Weezer - Make Believe album cover art

Weezer – Make Believe

Originally Posted: 7 June 2005

This is the third attempt at reviewing this album. I wanted to approach this album differently, and comprehensively compare it with the band’s previous albums. First time around, I listened to all the albums, starting with The Blue Album and making my way up to Make Believe, giving each song a little comment of analysis along the way. However, on re-reading the review I found it to be pedantic and boring. Second time around I thought I’d compare each of the songs on the new album to one from a previous album, but then it was pointed out to me: “What if the reader has never heard a Weezer album? What use is this review to them?” So now, I’m on my third draft, which looks set to be a normal, straightforward review.

Most people know what to expect from Weezer: catchy (and cheesy) choruses, backed up by bouncy, fun melodies. If that floats your boat, you’ll be glad to hear that nothing’s changed here. This is why the album is an extreme let-down for me. In my frivolous attempts to make this review somewhat innovative, I went back and listened to Weezer’s four previous albums – Weezer could never exactly be called prolific – and found out why the world once loved Weezer. In the early nineties their music found a niche – it was perfect radio-fodder in our pre-Blink 182 world. Yes, I did just compare Weezer to Blink 182, because that’s what they feel like to me now. A band that I once thought were good, but now see the error of my ways. Go back and listen to their old albums if you don’t believe me. Each contains numerous radio-friendly songs, but only about three of these songs (from all their albums, including Make Believe) will last the test of time.

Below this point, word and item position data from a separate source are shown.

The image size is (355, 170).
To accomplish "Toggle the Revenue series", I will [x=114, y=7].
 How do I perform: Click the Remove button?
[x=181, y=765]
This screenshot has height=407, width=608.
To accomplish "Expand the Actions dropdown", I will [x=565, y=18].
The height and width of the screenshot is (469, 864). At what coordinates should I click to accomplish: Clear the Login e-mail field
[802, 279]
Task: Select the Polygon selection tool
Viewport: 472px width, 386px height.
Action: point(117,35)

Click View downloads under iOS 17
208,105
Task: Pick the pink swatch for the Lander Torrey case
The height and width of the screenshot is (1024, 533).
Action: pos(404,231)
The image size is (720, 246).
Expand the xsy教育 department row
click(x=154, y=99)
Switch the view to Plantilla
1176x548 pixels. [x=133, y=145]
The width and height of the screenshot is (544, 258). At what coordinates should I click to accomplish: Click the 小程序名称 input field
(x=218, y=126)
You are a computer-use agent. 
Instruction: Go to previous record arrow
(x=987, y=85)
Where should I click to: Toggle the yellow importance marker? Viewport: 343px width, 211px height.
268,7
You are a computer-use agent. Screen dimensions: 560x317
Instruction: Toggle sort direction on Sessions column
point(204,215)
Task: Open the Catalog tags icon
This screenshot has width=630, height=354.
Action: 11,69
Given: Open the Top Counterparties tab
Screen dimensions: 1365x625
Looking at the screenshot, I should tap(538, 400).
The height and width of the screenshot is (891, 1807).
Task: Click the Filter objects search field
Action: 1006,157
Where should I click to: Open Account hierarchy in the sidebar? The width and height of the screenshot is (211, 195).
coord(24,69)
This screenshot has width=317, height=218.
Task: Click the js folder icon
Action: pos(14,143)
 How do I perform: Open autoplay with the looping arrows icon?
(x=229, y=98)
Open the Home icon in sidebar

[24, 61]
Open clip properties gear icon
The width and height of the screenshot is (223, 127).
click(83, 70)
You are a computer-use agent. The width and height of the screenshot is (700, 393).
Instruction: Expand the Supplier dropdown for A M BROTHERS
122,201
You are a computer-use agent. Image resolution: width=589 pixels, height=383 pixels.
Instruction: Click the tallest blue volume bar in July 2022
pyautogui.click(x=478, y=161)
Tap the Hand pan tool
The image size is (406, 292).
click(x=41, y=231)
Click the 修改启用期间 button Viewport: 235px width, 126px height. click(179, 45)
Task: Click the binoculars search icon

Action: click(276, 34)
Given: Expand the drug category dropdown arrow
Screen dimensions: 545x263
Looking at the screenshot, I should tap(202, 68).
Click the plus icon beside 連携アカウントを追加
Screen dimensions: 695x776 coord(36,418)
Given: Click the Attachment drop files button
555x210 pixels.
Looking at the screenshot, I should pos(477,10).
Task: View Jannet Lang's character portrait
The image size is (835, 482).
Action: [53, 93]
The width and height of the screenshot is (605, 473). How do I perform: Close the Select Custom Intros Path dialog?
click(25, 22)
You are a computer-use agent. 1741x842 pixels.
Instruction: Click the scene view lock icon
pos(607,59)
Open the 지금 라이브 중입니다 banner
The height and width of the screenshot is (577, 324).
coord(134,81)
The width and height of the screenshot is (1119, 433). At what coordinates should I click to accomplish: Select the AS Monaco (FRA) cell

Recent single “Beverley Hills” fails to inspire; fails to find that special something that made “Buddy Holly” and “Island In The Sun” such great power-pop songs. And that’s the case with the entire album. “Hold Me” and “Haunt You Every Day” are more introspective songs than what we’re used to from Cuomo, but when looking inside he should also have looked to see what was missing. The only song which shows any glimmer of hope is “We Are All On Drugs”, which has a chorus that wouldn’t have appeared out of place on Pinkerton.

So what are Weezer doing wrong with Make Believe? Well, in their opinion: nothing. However, what Rivers Cuomo & Co. need to realise is that it’s now the 00s. Maybe it’s because they only release an album every four years or so, that they’re a decade behind. The love for their style of music has disappeared. It’s been replaced by our love for throwback-80s music. So maybe if they continue at their level of productivity, their seventh album, released in 2012 will cash in on the then love of throwback-90s. At the moment, it’s hitting no nerves, and misses almost every target.

Download these tracks: We Are All On Drugs – but only if you are a really big Weezer fan. Otherwise save your bandwidth for something better.

2.3 – One song can’t make an album, but it has worked in the past. Unfortunately for Weezer, this album doesn’t even contain one song that sparkles. “We Are All On Drugs” gives a dull glow, but nothing here should make you want to invest in this album. Weezer really need to evolve, or else they face extinction.